_Source information_.
◇ ◇ ◇ ◇
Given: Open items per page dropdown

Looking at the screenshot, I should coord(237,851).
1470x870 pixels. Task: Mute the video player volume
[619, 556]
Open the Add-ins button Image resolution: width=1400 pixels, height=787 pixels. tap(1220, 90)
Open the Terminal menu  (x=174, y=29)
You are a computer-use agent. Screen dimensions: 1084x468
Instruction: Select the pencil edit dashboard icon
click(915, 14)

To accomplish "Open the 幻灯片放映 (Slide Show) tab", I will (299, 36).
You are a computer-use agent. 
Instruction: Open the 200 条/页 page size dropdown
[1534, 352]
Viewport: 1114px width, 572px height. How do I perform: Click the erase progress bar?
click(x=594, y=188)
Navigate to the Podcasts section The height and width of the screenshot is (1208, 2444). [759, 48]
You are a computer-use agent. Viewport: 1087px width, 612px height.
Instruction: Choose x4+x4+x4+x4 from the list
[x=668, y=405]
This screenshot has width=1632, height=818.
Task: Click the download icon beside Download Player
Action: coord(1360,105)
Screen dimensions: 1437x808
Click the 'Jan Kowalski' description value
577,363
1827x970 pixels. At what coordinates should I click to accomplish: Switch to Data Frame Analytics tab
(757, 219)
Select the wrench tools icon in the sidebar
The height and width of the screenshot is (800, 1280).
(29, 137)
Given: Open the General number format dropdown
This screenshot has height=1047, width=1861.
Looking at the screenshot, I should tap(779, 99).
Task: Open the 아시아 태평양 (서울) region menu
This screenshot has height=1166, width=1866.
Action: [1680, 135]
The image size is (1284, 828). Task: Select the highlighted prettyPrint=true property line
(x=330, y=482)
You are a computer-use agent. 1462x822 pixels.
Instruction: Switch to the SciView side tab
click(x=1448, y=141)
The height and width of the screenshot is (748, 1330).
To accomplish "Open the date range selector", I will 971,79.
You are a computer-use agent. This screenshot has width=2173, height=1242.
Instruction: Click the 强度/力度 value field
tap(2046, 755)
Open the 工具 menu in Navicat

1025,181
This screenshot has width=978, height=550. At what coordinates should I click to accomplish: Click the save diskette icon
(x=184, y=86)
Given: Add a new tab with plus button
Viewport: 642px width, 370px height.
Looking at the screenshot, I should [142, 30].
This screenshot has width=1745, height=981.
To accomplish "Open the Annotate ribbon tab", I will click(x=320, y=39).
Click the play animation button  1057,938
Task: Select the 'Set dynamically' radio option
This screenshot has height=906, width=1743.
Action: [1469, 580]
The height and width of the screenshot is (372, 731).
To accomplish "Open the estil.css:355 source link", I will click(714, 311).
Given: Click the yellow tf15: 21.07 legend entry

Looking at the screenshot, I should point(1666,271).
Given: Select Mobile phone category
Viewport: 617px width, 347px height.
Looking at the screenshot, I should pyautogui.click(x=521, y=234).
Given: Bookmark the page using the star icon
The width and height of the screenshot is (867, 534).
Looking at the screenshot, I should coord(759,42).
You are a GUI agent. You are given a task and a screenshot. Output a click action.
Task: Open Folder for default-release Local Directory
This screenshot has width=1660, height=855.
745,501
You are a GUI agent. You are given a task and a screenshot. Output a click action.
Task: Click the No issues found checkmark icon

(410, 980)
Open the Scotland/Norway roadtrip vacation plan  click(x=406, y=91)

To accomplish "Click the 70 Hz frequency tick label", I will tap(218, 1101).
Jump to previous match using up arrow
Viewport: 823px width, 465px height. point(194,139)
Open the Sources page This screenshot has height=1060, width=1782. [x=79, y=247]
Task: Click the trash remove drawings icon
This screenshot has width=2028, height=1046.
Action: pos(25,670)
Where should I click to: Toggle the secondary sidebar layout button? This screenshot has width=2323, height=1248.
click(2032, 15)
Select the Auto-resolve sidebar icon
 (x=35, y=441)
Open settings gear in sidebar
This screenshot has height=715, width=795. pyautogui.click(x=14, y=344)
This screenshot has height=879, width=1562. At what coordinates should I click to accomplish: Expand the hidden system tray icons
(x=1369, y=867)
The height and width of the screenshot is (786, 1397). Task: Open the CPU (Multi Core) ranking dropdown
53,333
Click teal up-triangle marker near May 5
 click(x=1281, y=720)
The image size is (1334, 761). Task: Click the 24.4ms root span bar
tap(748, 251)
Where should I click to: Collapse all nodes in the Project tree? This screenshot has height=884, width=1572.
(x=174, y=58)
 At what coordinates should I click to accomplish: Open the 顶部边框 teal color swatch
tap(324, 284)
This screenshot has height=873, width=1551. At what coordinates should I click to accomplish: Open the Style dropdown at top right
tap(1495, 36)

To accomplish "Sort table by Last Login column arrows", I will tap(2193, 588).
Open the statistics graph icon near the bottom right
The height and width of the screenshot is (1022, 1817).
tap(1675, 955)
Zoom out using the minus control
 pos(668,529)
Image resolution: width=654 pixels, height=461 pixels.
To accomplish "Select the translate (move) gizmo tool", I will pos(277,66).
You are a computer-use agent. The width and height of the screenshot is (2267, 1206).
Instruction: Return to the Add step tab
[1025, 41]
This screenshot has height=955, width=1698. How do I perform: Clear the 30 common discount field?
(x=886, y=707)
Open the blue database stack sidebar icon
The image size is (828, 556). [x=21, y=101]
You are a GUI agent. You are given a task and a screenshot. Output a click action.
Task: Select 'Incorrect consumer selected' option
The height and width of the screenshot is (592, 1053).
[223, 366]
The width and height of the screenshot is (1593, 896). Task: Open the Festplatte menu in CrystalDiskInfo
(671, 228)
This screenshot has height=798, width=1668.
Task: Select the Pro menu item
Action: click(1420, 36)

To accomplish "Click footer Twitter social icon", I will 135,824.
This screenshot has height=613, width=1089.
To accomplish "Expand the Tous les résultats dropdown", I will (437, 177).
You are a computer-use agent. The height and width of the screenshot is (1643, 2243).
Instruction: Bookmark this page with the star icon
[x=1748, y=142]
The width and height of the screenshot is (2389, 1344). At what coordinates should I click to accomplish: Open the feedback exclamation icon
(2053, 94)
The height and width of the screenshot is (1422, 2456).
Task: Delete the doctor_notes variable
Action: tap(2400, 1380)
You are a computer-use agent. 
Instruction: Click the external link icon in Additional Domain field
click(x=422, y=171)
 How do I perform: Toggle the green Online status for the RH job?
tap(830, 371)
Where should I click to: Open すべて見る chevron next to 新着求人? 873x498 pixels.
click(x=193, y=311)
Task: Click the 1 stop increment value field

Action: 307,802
◇ ◇ ◇ ◇
_Your instructions_.
Repeat the full set of records above character for character.

_Exercise result_.
Given: Open items per page dropdown

Looking at the screenshot, I should coord(237,851).
1470x870 pixels. Task: Mute the video player volume
[619, 556]
Open the Add-ins button Image resolution: width=1400 pixels, height=787 pixels. tap(1220, 90)
Open the Terminal menu  (x=174, y=29)
You are a computer-use agent. Screen dimensions: 1084x468
Instruction: Select the pencil edit dashboard icon
click(915, 14)

To accomplish "Open the 幻灯片放映 (Slide Show) tab", I will (299, 36).
You are a computer-use agent. 
Instruction: Open the 200 条/页 page size dropdown
[1534, 352]
Viewport: 1114px width, 572px height. How do I perform: Click the erase progress bar?
click(x=594, y=188)
Navigate to the Podcasts section The height and width of the screenshot is (1208, 2444). [759, 48]
You are a computer-use agent. Viewport: 1087px width, 612px height.
Instruction: Choose x4+x4+x4+x4 from the list
[x=668, y=405]
This screenshot has width=1632, height=818.
Task: Click the download icon beside Download Player
Action: coord(1360,105)
Screen dimensions: 1437x808
Click the 'Jan Kowalski' description value
577,363
1827x970 pixels. At what coordinates should I click to accomplish: Switch to Data Frame Analytics tab
(757, 219)
Select the wrench tools icon in the sidebar
The height and width of the screenshot is (800, 1280).
(29, 137)
Given: Open the General number format dropdown
This screenshot has height=1047, width=1861.
Looking at the screenshot, I should tap(779, 99).
Task: Open the 아시아 태평양 (서울) region menu
This screenshot has height=1166, width=1866.
Action: [1680, 135]
The image size is (1284, 828). Task: Select the highlighted prettyPrint=true property line
(x=330, y=482)
You are a computer-use agent. 1462x822 pixels.
Instruction: Switch to the SciView side tab
click(x=1448, y=141)
The height and width of the screenshot is (748, 1330).
To accomplish "Open the date range selector", I will 971,79.
You are a computer-use agent. This screenshot has width=2173, height=1242.
Instruction: Click the 强度/力度 value field
tap(2046, 755)
Open the 工具 menu in Navicat

1025,181
This screenshot has width=978, height=550. At what coordinates should I click to accomplish: Click the save diskette icon
(x=184, y=86)
Given: Add a new tab with plus button
Viewport: 642px width, 370px height.
Looking at the screenshot, I should [142, 30].
This screenshot has width=1745, height=981.
To accomplish "Open the Annotate ribbon tab", I will click(x=320, y=39).
Click the play animation button  1057,938
Task: Select the 'Set dynamically' radio option
This screenshot has height=906, width=1743.
Action: [1469, 580]
The height and width of the screenshot is (372, 731).
To accomplish "Open the estil.css:355 source link", I will click(714, 311).
Given: Click the yellow tf15: 21.07 legend entry

Looking at the screenshot, I should point(1666,271).
Given: Select Mobile phone category
Viewport: 617px width, 347px height.
Looking at the screenshot, I should pyautogui.click(x=521, y=234).
Given: Bookmark the page using the star icon
The width and height of the screenshot is (867, 534).
Looking at the screenshot, I should coord(759,42).
You are a GUI agent. You are given a task and a screenshot. Output a click action.
Task: Open Folder for default-release Local Directory
This screenshot has width=1660, height=855.
745,501
You are a GUI agent. You are given a task and a screenshot. Output a click action.
Task: Click the No issues found checkmark icon

(410, 980)
Open the Scotland/Norway roadtrip vacation plan  click(x=406, y=91)

To accomplish "Click the 70 Hz frequency tick label", I will tap(218, 1101).
Jump to previous match using up arrow
Viewport: 823px width, 465px height. point(194,139)
Open the Sources page This screenshot has height=1060, width=1782. [x=79, y=247]
Task: Click the trash remove drawings icon
This screenshot has width=2028, height=1046.
Action: pos(25,670)
Where should I click to: Toggle the secondary sidebar layout button? This screenshot has width=2323, height=1248.
click(2032, 15)
Select the Auto-resolve sidebar icon
 (x=35, y=441)
Open settings gear in sidebar
This screenshot has height=715, width=795. pyautogui.click(x=14, y=344)
This screenshot has height=879, width=1562. At what coordinates should I click to accomplish: Expand the hidden system tray icons
(x=1369, y=867)
The height and width of the screenshot is (786, 1397). Task: Open the CPU (Multi Core) ranking dropdown
53,333
Click teal up-triangle marker near May 5
 click(x=1281, y=720)
The image size is (1334, 761). Task: Click the 24.4ms root span bar
tap(748, 251)
Where should I click to: Collapse all nodes in the Project tree? This screenshot has height=884, width=1572.
(x=174, y=58)
 At what coordinates should I click to accomplish: Open the 顶部边框 teal color swatch
tap(324, 284)
This screenshot has height=873, width=1551. At what coordinates should I click to accomplish: Open the Style dropdown at top right
tap(1495, 36)

To accomplish "Sort table by Last Login column arrows", I will tap(2193, 588).
Open the statistics graph icon near the bottom right
The height and width of the screenshot is (1022, 1817).
tap(1675, 955)
Zoom out using the minus control
 pos(668,529)
Image resolution: width=654 pixels, height=461 pixels.
To accomplish "Select the translate (move) gizmo tool", I will pos(277,66).
You are a computer-use agent. The width and height of the screenshot is (2267, 1206).
Instruction: Return to the Add step tab
[1025, 41]
This screenshot has height=955, width=1698. How do I perform: Clear the 30 common discount field?
(x=886, y=707)
Open the blue database stack sidebar icon
The image size is (828, 556). [x=21, y=101]
You are a GUI agent. You are given a task and a screenshot. Output a click action.
Task: Select 'Incorrect consumer selected' option
The height and width of the screenshot is (592, 1053).
[223, 366]
The width and height of the screenshot is (1593, 896). Task: Open the Festplatte menu in CrystalDiskInfo
(671, 228)
This screenshot has height=798, width=1668.
Task: Select the Pro menu item
Action: click(1420, 36)

To accomplish "Click footer Twitter social icon", I will 135,824.
This screenshot has height=613, width=1089.
To accomplish "Expand the Tous les résultats dropdown", I will (437, 177).
You are a computer-use agent. The height and width of the screenshot is (1643, 2243).
Instruction: Bookmark this page with the star icon
[x=1748, y=142]
The width and height of the screenshot is (2389, 1344). At what coordinates should I click to accomplish: Open the feedback exclamation icon
(2053, 94)
The height and width of the screenshot is (1422, 2456).
Task: Delete the doctor_notes variable
Action: tap(2400, 1380)
You are a computer-use agent. 
Instruction: Click the external link icon in Additional Domain field
click(x=422, y=171)
 How do I perform: Toggle the green Online status for the RH job?
tap(830, 371)
Where should I click to: Open すべて見る chevron next to 新着求人? 873x498 pixels.
click(x=193, y=311)
Task: Click the 1 stop increment value field

Action: 307,802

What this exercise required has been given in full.